The second part of this issue covers the bigger picture of what's going on and really it's just a slugfest. Mind you, I don't mind slugfests, but it was a bit of a let down from the first part of the story.

I read on another site that the reviewer was disappointed in this issue because it followed a bunch of nobodies, has beens and never will bes. That might just be true, but I find it frustrating how people don't get that the story is bigger (and should always be bigger) than the characters within the story. If you want to read about people who matter to the Marvel Universe, read Captain America or Spider-Man, but don't mistake a well-written story about a forgotten character for belief that the series no longer has anybody or anything to go on about. The strength of this particular series has always been in the types of stories the writers can tell, not about who's starring in the book or what their importance to the Marvel U., as a whole, is.
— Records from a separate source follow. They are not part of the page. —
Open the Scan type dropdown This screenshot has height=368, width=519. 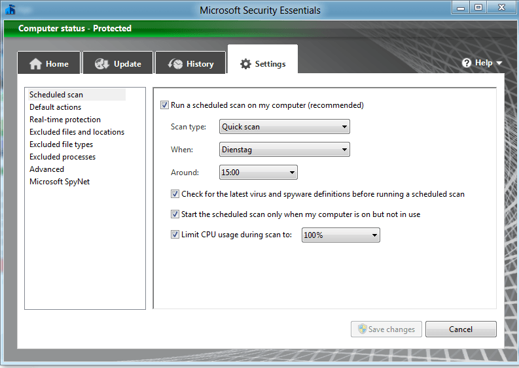(284, 127)
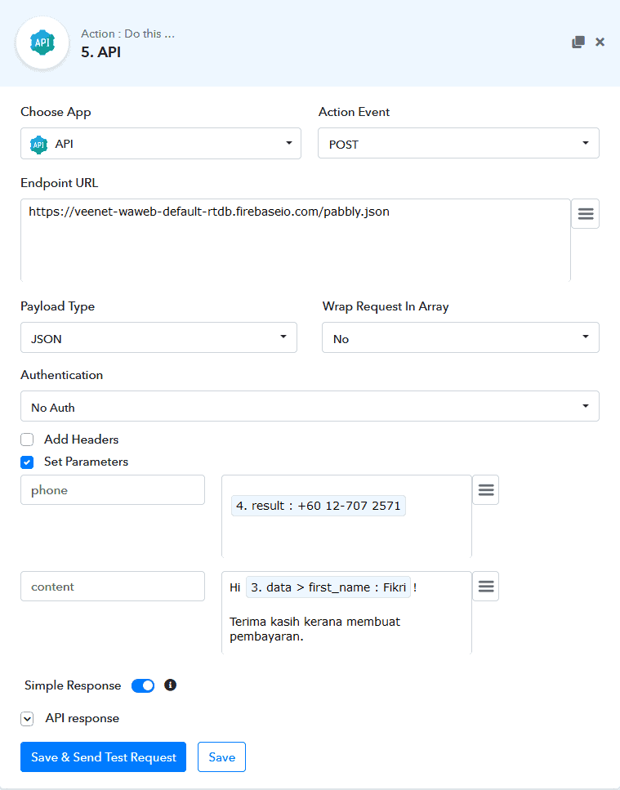The image size is (620, 790).
Task: Enable the Add Headers checkbox
Action: 26,439
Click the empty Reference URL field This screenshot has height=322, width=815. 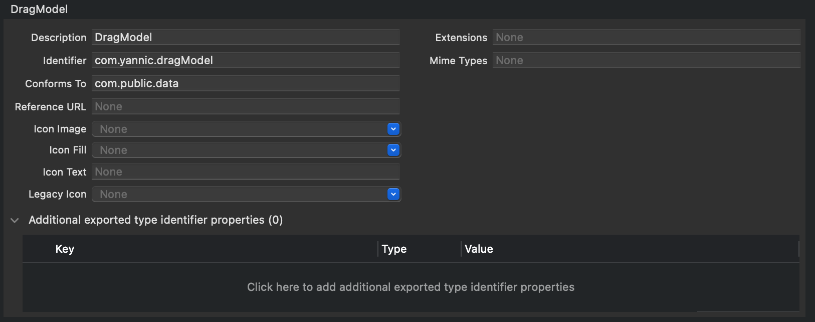(x=245, y=106)
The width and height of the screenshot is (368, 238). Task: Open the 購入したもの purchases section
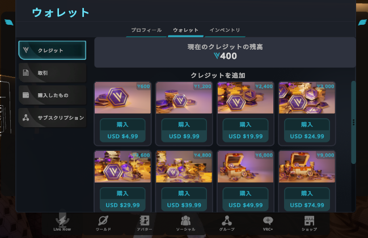tap(52, 95)
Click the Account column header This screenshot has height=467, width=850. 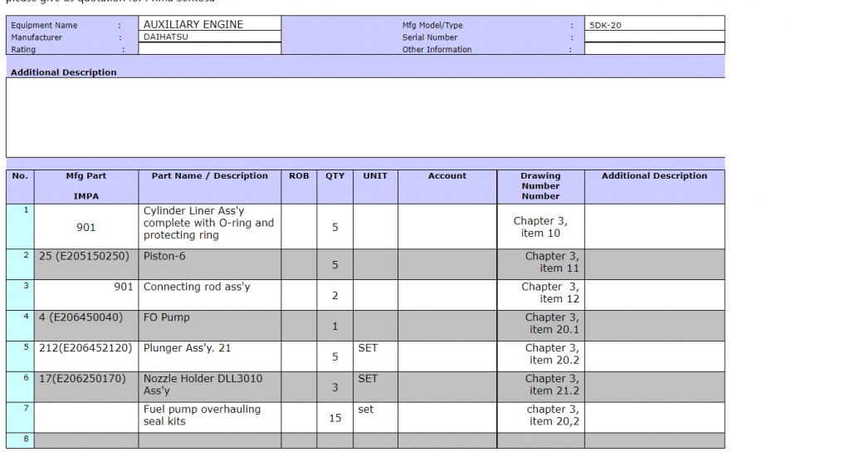pyautogui.click(x=447, y=176)
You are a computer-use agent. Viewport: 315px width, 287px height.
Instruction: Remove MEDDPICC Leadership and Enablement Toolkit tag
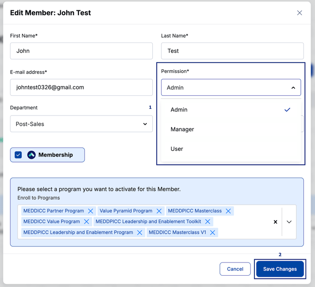point(208,221)
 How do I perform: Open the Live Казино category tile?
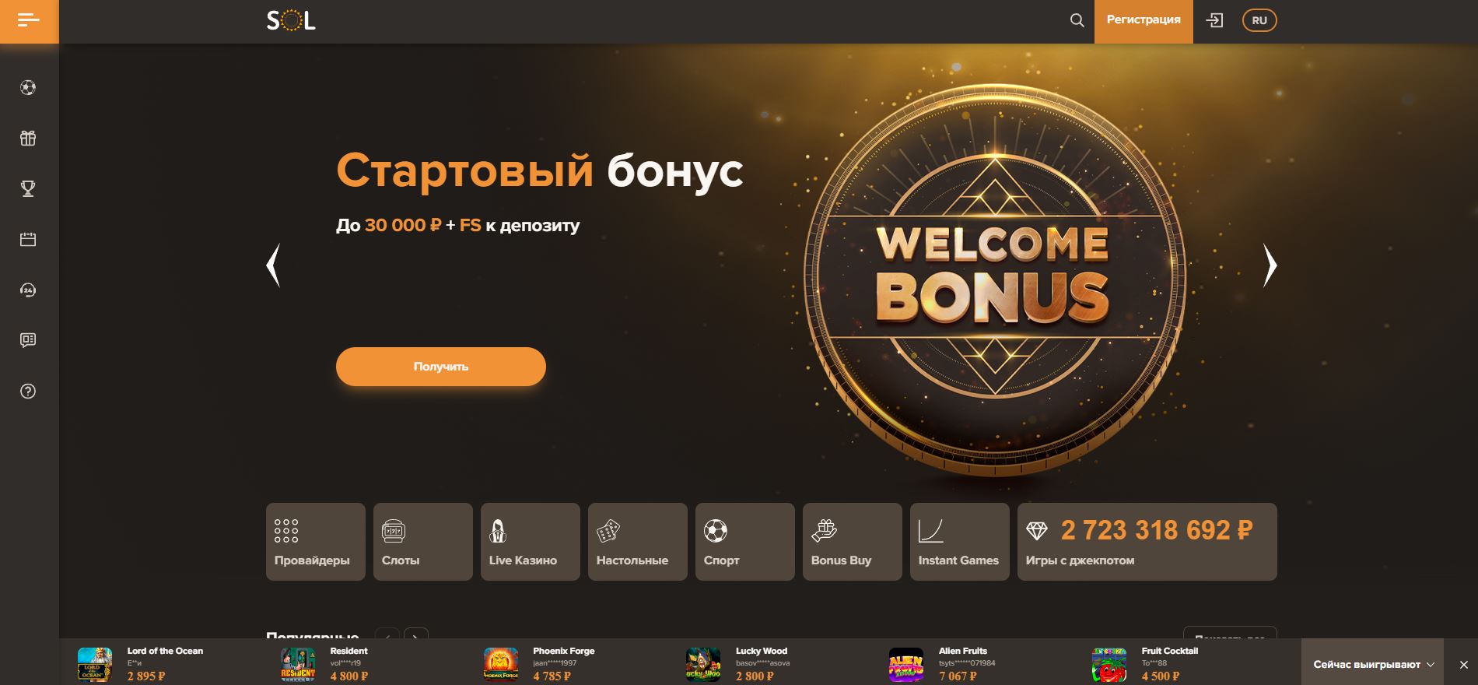coord(531,542)
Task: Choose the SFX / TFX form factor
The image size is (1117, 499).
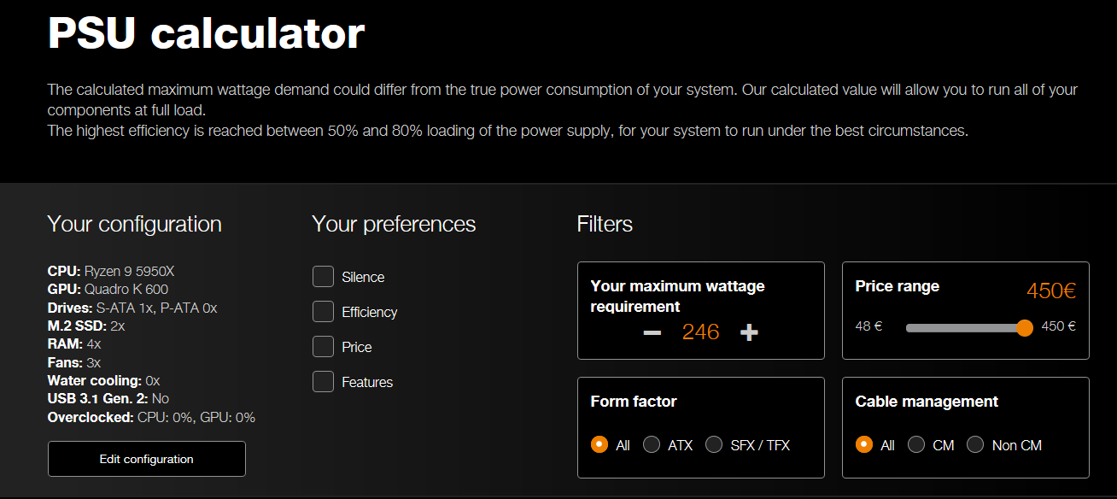Action: click(x=714, y=445)
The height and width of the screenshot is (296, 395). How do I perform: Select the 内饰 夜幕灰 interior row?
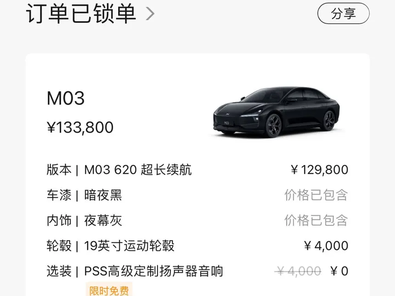198,220
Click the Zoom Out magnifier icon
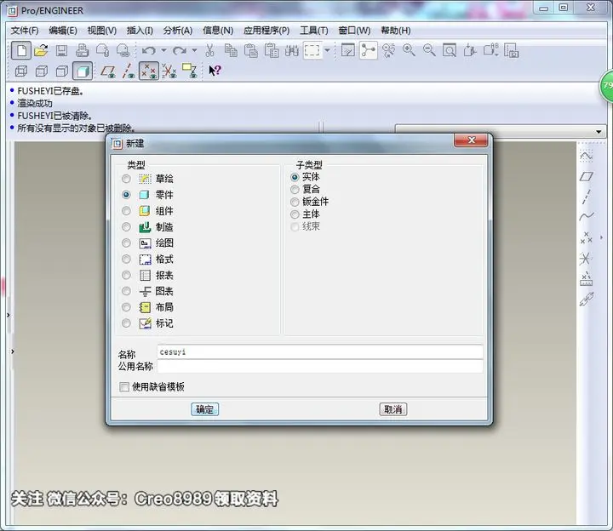The height and width of the screenshot is (531, 613). 429,50
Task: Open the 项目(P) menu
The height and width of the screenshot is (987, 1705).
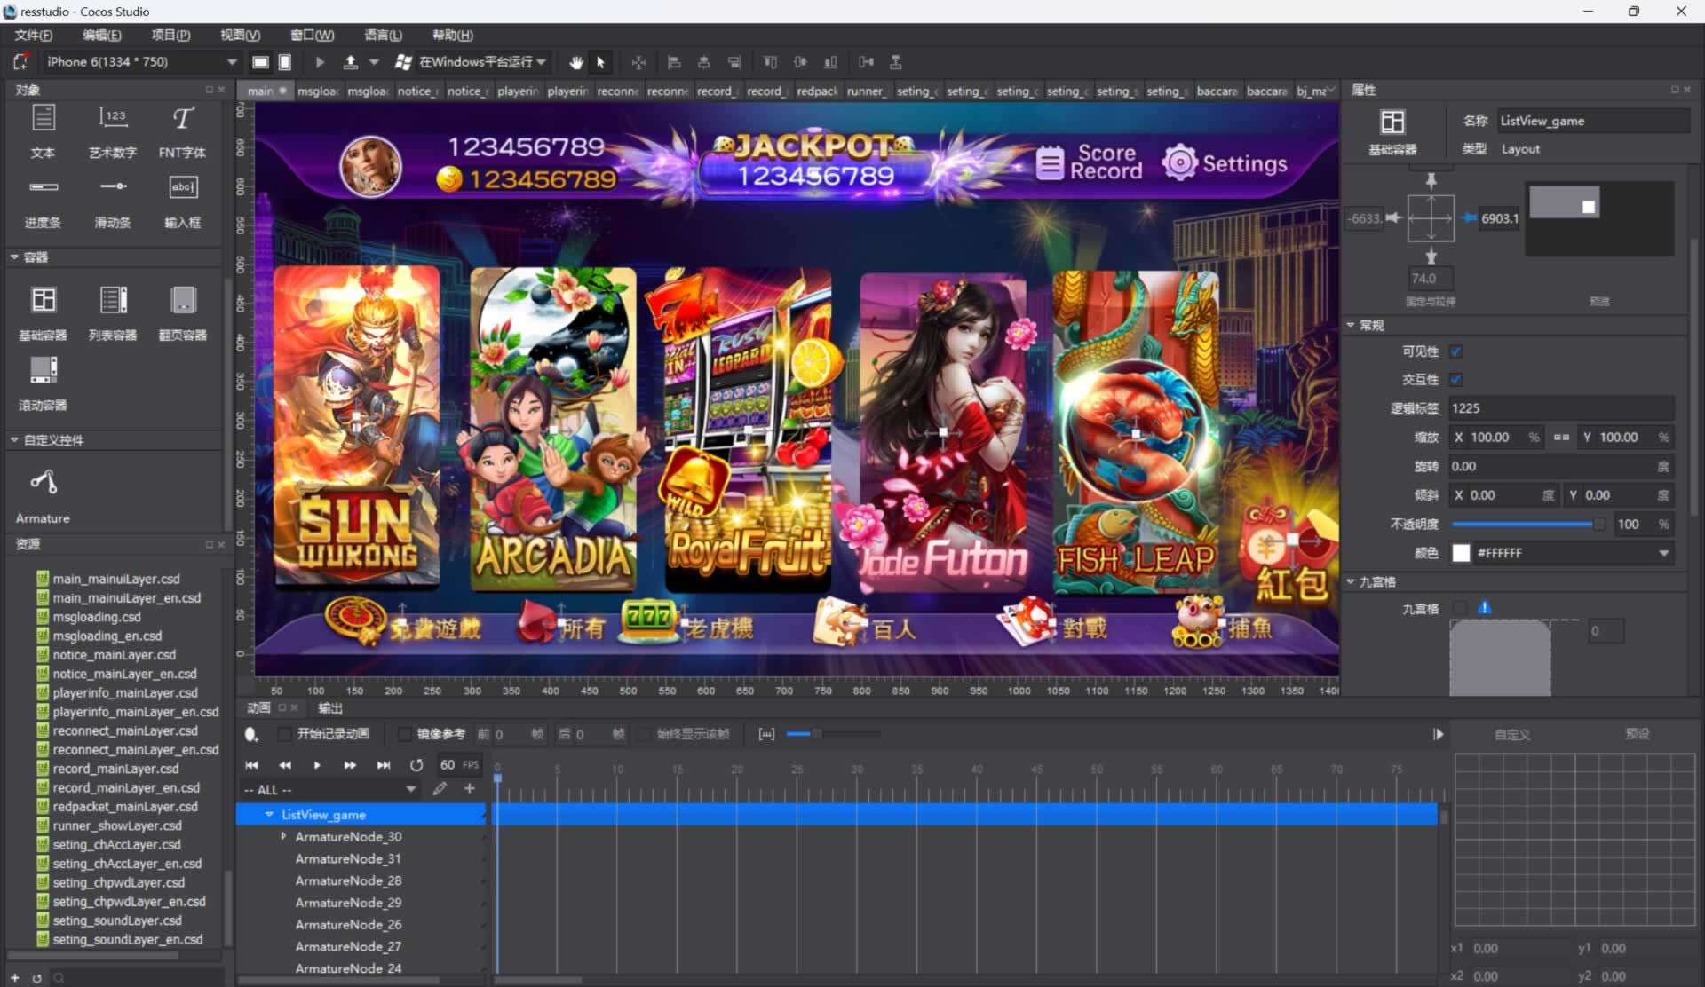Action: point(171,35)
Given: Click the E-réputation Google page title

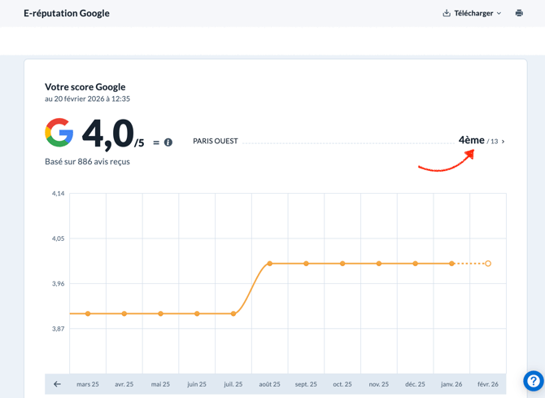Looking at the screenshot, I should tap(67, 13).
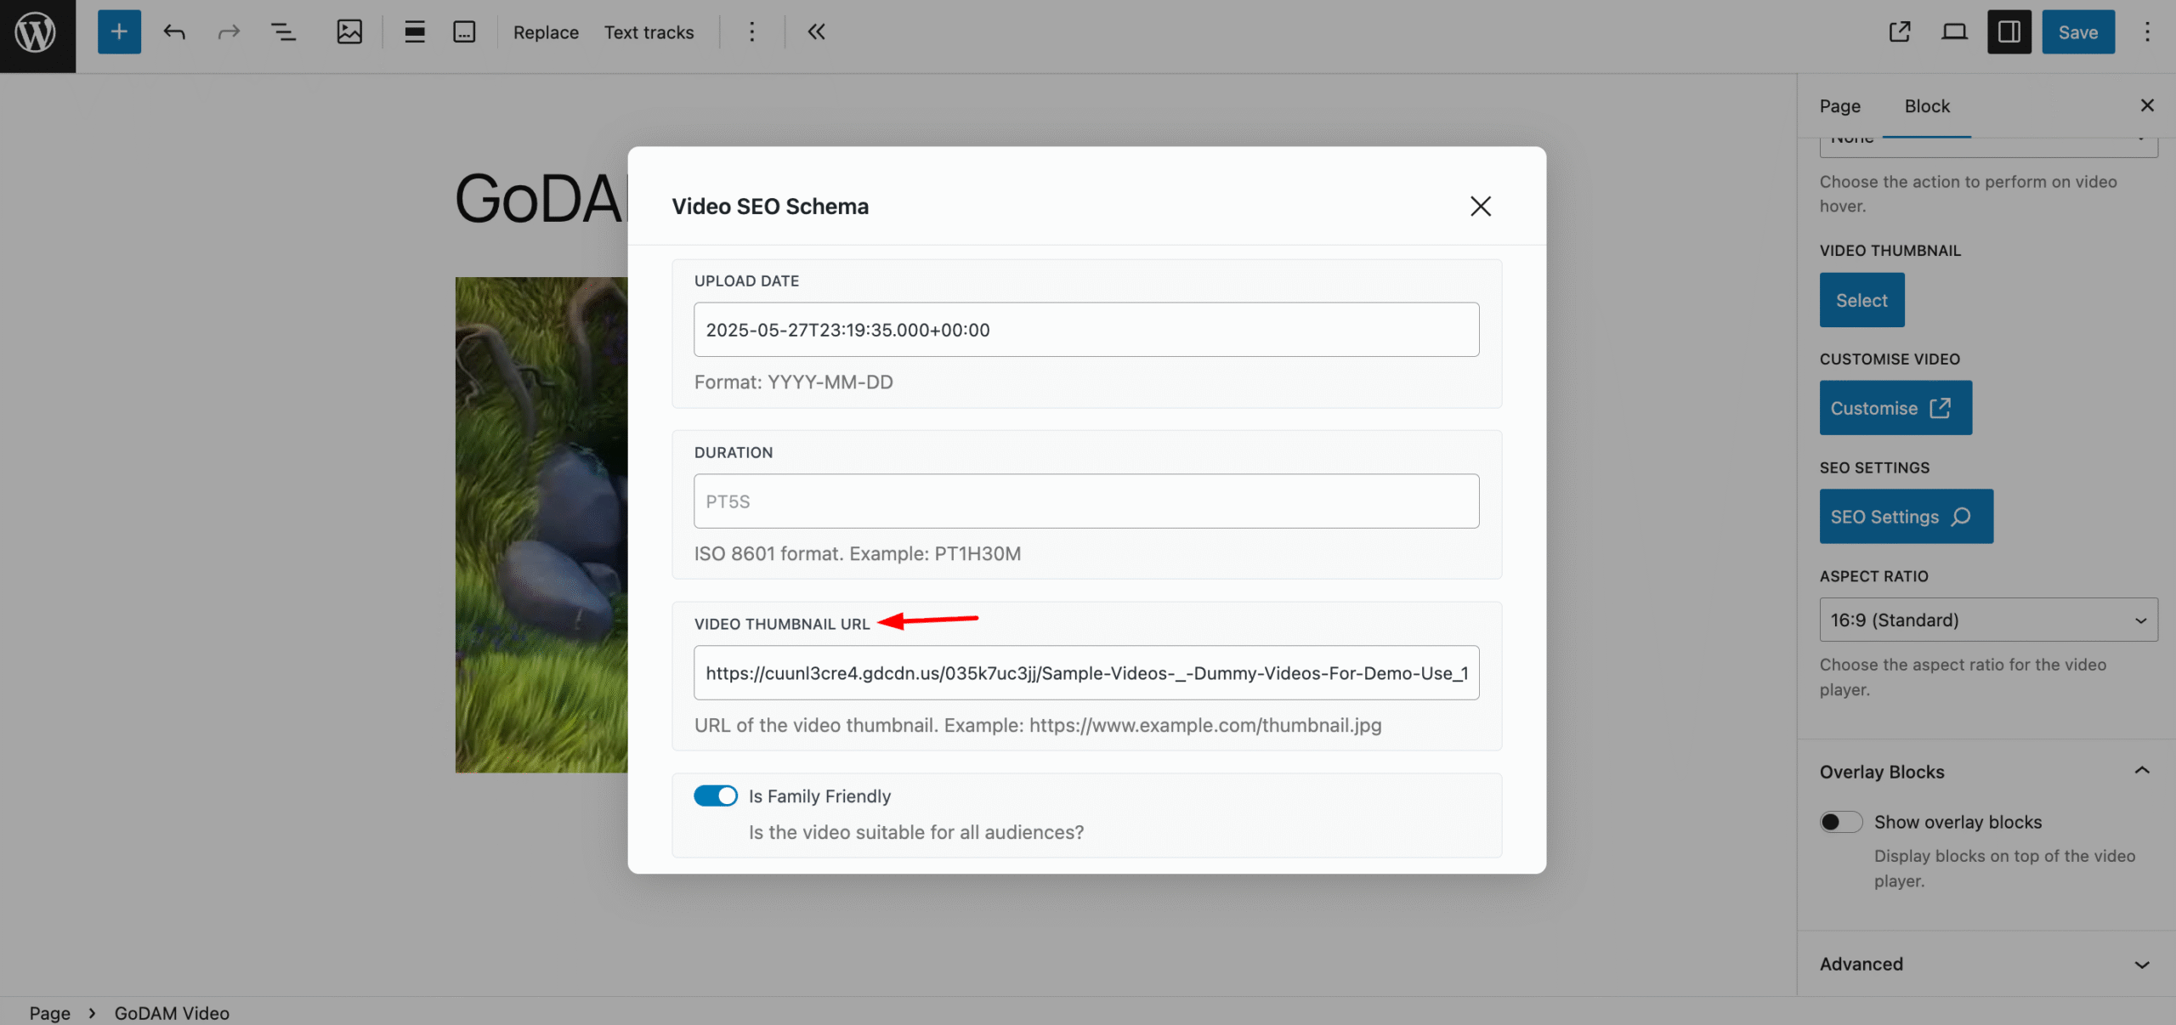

That being said, I hope more superhero comics can tell stories like this. I think this is what Marvel has been missing and what Geoff Johns over at DC can do so well - giving us stories that go beyond one character punching another until the bad guys are stopped. I like that too, but a little variety never hurt anyone.

You're probably wondering where my post is about the big time comics news of the week - Disney's acquisition of Marvel Entertainment. I've sat on this news and gave it a real good thinkin' over the past few days. I've come to the conclusion that I don't think this will change anything Marvel does. I really, sincerely doubt Disney is going to mess around too much and cause their purchase to become a move that isn't as good as anticipated. If anything comes out of this it's that perhaps Disney will help Marvel get some more animated movies out there for us to enjoy. Plus, they do have 3-D technology. How awesome would it be to see some Marvel movies in Digital 3-D?

I certainly understand that people are worried. Let's face it, Disney hasn't exactly had a great track record in peoples' minds over the past 20 years or so. My only question to the people who are crying foul the loudest over this move is this...

"What are you going to do, stop buying comics?"

Yeah, I didn't think so.

1 comment:

  1. I liked your review on this and have been thinking about getting back into this book. Like you said the first 12 issues or so were really great, but it went down hill secret invasion onwards imo. But I jus bought issue 26 and this one to get me back up to speed a bit, with osborn taking over it felt like a good point to jump back on. hopefully Ill like it as much as you.